Output & Metrics
LipiDetective writes all results to a timestamped subdirectory created inside
files.output (resolved relative to experiments/ by default). The folder
is named LipiDetective_Output_<YYYY_MM_DD_HH_MM_SS>, and a config.yaml
copy is saved at its root.
Training Output
Training creates logger subdirectories inside the output folder:
experiments/<output>/LipiDetective_Output_<timestamp>/
├── config.yaml
├── custom_logger/
│ ├── train_metrics.csv # Per-epoch loss & accuracy
│ ├── train_predictions.csv # Per-batch predictions vs labels
│ ├── validation_metrics.csv # Per-epoch validation metrics
│ ├── validation_predictions.csv # Validation predictions vs labels
│ ├── plot_loss_accuracy_training.png # Training loss & accuracy curves
│ ├── plot_loss_training.png # Training loss curve
│ ├── plot_loss_accuracy_validation.png # Validation loss & accuracy curves
│ ├── plot_loss_validation.png # Validation loss curve
│ ├── confusion_matrix_train.csv # Training confusion matrix
│ ├── confusion_matrix_val.csv # Validation confusion matrix
│ ├── confusion_matrix_heatmap_train.png # Training confusion matrix heatmap
│ ├── confusion_matrix_heatmap_validation.png # Validation confusion matrix heatmap
│ ├── train_lipid_metrics.csv # Per-lipid precision/recall/F1
│ └── val_lipid_metrics.csv
└── csv_logger/ # PyTorch Lightning CSVLogger output
With k-fold cross-validation (training.k > 1), each fold gets its own
subdirectory and plot filenames include the fold identifier:
custom_logger/
├── fold_1/
│ ├── train_metrics.csv
│ ├── plot_loss_accuracy_training_fold_1.png
│ ├── confusion_matrix_heatmap_train.png
│ └── ...
├── fold_2/
│ └── ...
└── ...
Metrics logged per epoch:
Loss — Cross-entropy loss (training and validation)
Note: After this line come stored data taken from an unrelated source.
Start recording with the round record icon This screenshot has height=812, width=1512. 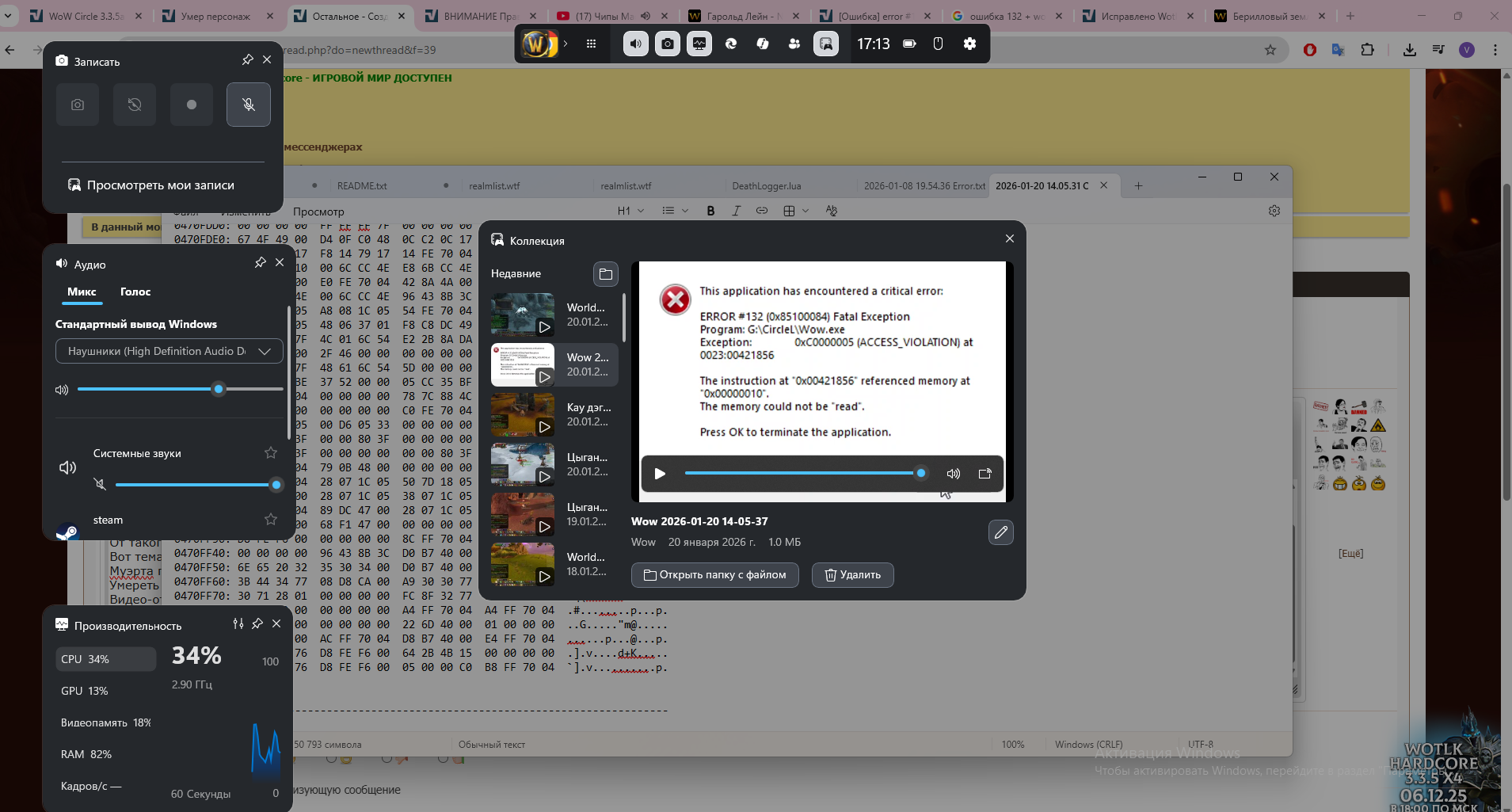coord(191,105)
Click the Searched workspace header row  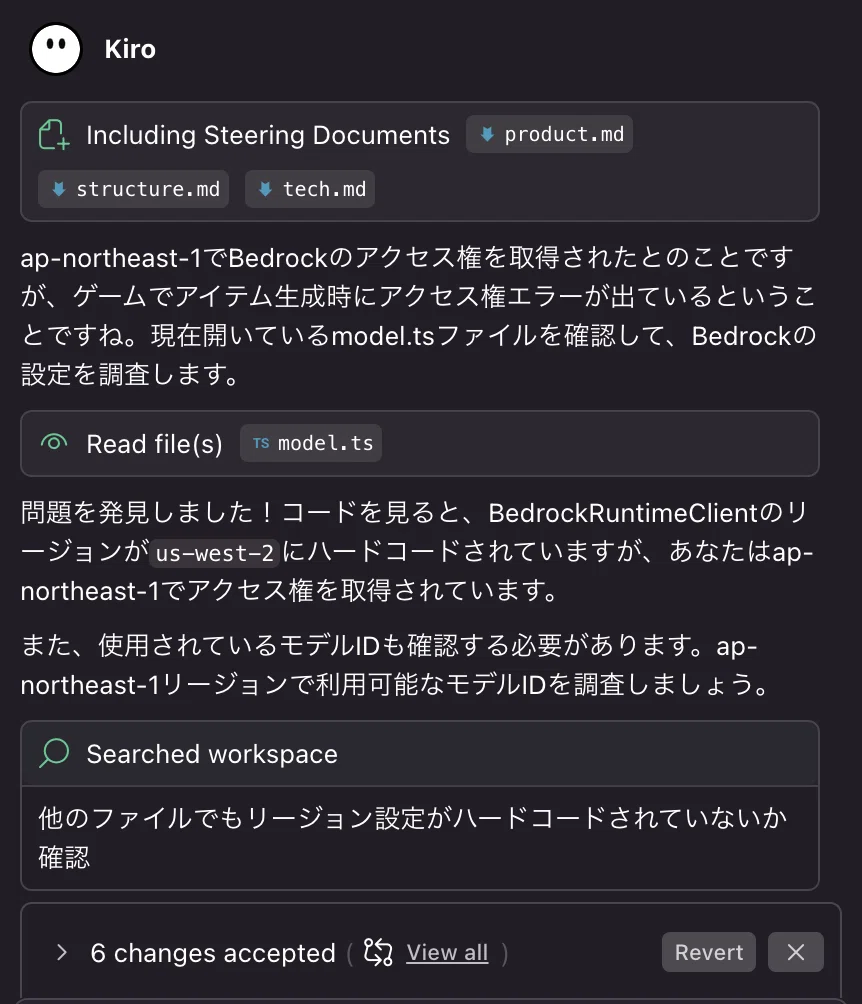coord(419,754)
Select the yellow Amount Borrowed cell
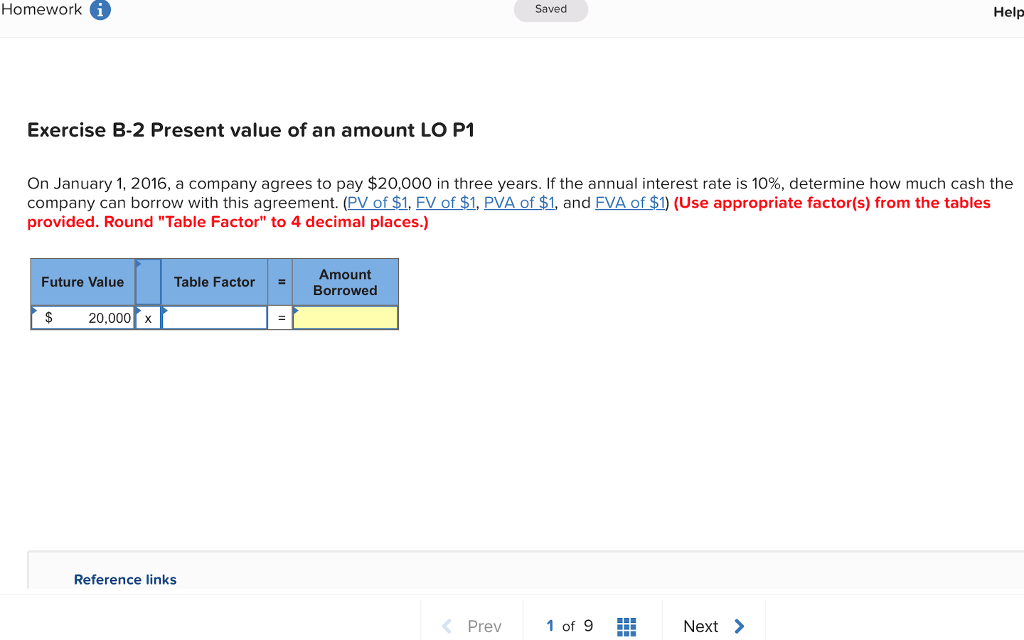The width and height of the screenshot is (1024, 640). (x=345, y=317)
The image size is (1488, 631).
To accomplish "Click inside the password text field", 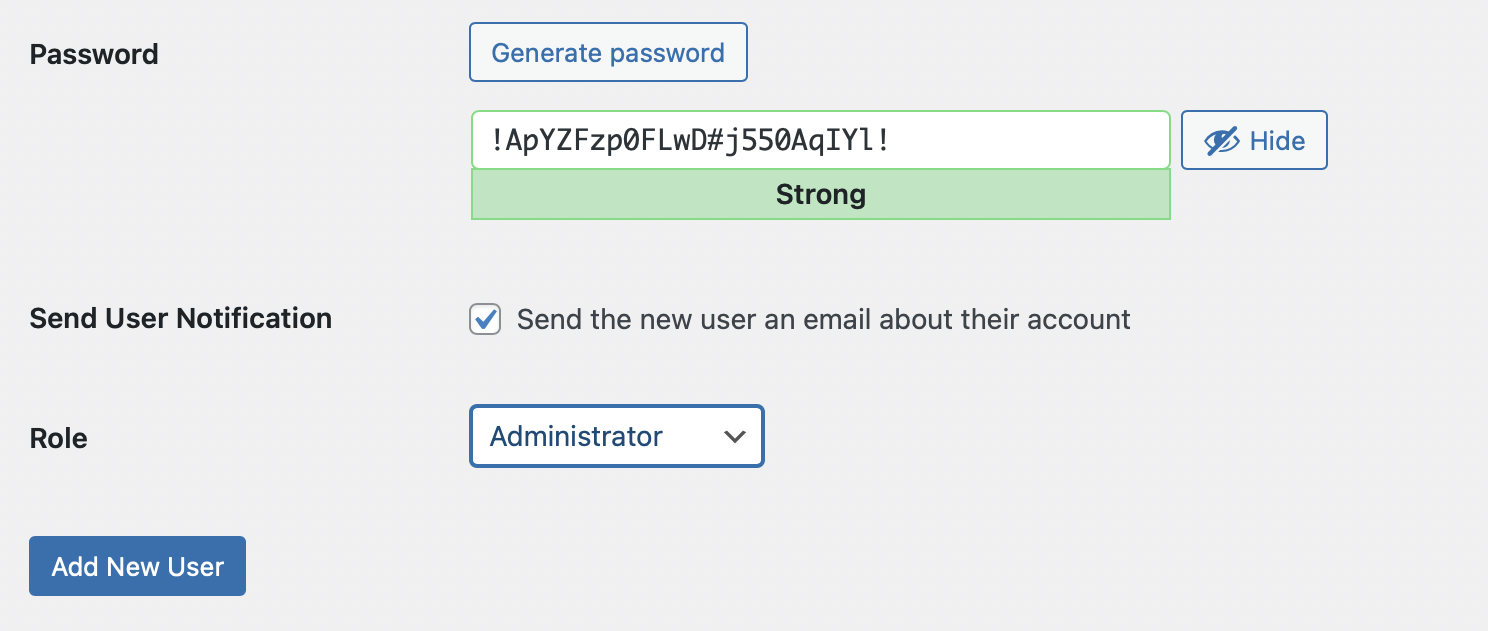I will coord(820,139).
Accuracy — Custom lipid-aware accuracy that evaluates predicted token sequences against ground truth
Testing Output
Testing writes to custom_logger/ (no fold subdirectory):
custom_logger/
├── test_metrics.csv # Per-step loss & accuracy
├── test_predictions.csv # Predictions vs labels
├── confusion_matrix_test.csv # Confusion matrix
├── confusion_matrix_heatmap_testing.png # Confusion matrix heatmap
└── test_lipid_metrics.csv # Per-lipid precision/recall/F1
Confusion matrices show per-lipid-class performance, helping identify which
lipid classes the model confuses. The test_lipid_metrics.csv reports
precision, recall, and F1 per lipid species.
Prediction Output
Prediction writes directly to the output folder root (not inside a logger subdirectory):
experiments/<output>/LipiDetective_Output_<timestamp>/
├── config.yaml
└── predictions.csv
The predictions.csv file contains one row per identified spectrum with the
following columns:
file — Source mzML file name
polarity — Ion polarity of the spectrum
spectrum_index — Index of the spectrum within the file
precursor — Precursor m/z value
prediction — Predicted lipid nomenclature
confidence — Model confidence score (0–1)
Spectra below the predict.confidence_threshold are omitted by default
(set predict.keep_empty: True to include them).
When predict.output is set to "top3", an additional
top3_predictions.csv is written with columns:
file — Source mzML file name
spectrum_index — Index of the spectrum within the file
prediction_1, confidence_1 — Top prediction and its confidence
prediction_2, confidence_2 — Second prediction
prediction_3, confidence_3 — Third prediction
Tuning Output
Hyperparameter tuning (Ray Tune) writes trial results to the output folder. Each trial generates training and validation plots with a trial identifier:
experiments/<output>/LipiDetective_Output_<timestamp>/
├── plot_loss_accuracy_training_trial_0.png
├── plot_loss_accuracy_validation_trial_0.png
├── tune_result.txt
└── ...
WandB Integration
When the wandb config section is enabled, all metrics are additionally
logged to Weights & Biases for interactive visualization
and experiment comparison. Runs are organized by the wandb.group field.
Custom Evaluation
The Evaluator class provides lipid-aware evaluation logic:
- class Evaluator(library: LipidLibrary)[source]
-
- evaluate_custom_transformer_accuracy(predictions: Any, labels: Any, lipid_name_dict: dict[str, int], is_last_epoch: bool) tuple[float, int, int, Tensor][source]